Saturday, December 4, 2010

The Math League

Now I ask you, whose kid shows up to the Math League meeting with no pencil?

Mine of course.

Jeffrey was invited to participate in the 4th grade math league. Which means every two weeks he is given 30 questions which he is supposed to finish in 30 minutes and then the group gets together and talks about the answers for an hour.

For most kids this would seem more like a punishment than an honor and knowing Jeffrey (who hates to sit quietly for any length of time) one would assume he would hate it.

Quite the contrary. He was ecstatic at being able to do math problems that (in his words) weren't boring.
And in my words weren't easy.

I was extremely helpful when he brought me the page to correct. I pointed out an answer that I thought he had done incorrectly and helpfully suggested a different (wrong) answer. It turned out THAT was problem he was called on to explain.

You're welcome son. (OK in my defense I misunderstood the question which is what they wanted you to do and I fell right into their trap).

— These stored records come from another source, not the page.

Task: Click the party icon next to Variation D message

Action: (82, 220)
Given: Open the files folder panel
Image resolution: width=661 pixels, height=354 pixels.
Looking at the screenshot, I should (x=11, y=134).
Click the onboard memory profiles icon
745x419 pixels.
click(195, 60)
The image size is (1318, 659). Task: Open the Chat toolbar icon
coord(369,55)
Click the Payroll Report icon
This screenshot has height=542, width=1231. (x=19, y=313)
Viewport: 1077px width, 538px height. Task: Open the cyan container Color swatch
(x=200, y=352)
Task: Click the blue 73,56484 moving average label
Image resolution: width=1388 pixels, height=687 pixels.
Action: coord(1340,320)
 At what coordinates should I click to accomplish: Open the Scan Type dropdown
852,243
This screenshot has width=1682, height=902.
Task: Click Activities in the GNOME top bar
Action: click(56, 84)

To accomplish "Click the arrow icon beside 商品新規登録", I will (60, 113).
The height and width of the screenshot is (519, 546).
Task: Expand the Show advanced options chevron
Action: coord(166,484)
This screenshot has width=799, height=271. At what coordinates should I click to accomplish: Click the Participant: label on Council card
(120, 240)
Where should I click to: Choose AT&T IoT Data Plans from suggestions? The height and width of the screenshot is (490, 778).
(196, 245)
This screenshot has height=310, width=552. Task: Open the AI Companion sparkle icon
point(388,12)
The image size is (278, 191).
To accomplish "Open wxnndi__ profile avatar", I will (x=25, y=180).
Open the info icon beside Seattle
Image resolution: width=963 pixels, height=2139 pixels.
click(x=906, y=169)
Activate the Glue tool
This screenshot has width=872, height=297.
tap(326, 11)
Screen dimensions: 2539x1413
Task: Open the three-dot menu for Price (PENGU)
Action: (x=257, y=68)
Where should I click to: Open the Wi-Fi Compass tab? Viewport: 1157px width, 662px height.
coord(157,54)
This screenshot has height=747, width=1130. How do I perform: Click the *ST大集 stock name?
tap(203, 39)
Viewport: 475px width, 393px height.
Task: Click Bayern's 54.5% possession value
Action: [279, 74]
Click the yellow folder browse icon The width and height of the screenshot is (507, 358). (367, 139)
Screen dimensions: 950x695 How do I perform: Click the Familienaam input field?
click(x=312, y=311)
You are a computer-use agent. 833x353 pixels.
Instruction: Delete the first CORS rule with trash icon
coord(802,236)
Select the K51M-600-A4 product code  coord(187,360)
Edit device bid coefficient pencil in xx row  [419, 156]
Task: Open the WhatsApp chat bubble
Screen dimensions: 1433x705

So we arrived at the first meeting and discovered that no matter how smart you think YOUR kid is, there is always another kid out there who makes yours look like Pee Wee Herman. Which in Jeffrey's case isn't a far stretch since he can do the whole "Tequila" dance with surprising accuracy.

Yes, we are very proud.

There was one little boy (Oliver) who stood up and gave an extremely articulate explanation of how he solved one of the problems.  "I understood that potentially every answer could be correct, but I realized that if I took the first number from the equation and subtracted it from the last number in the equation, then all the other numbers cancelled themselves out, so without having to do much more work I ascertained that the only answer possible had to be 0."

Jeffrey sat nodding away as if he arrived at the answer in exactly the same manner. I happen to know for a fact that when he was working on that particular problem he was using his fingers to count and subtract and it took him the better part of 5 minutes to arrive at the answer. But in his defense, he did get it right.

I think the whole experience will be good for Jeffrey. In much the same way taking karate is good for him. It will teach him to slow down a bit and focus. Something he won't do on his own.

Of course what really made him agree to do the Math League wasn't that he could get together with a bunch of intellectuals twice a month, or that it would look good on his college resume. It was because all the kids who participate get a trophy at the end of the year.

When I asked him if he enjoyed himself and he said it was fun, he immediately followed up with "I AM going to get a trophy for all this right?".

I assured him that no matter how he did, as long as he showed up at the meetings and tried his best he would indeed receive a trophy.

"Well thats good because I wouldn't want to do all this hard work and thinking and have nothing to show for it in the end."

I feel the same way. Where's my trophy?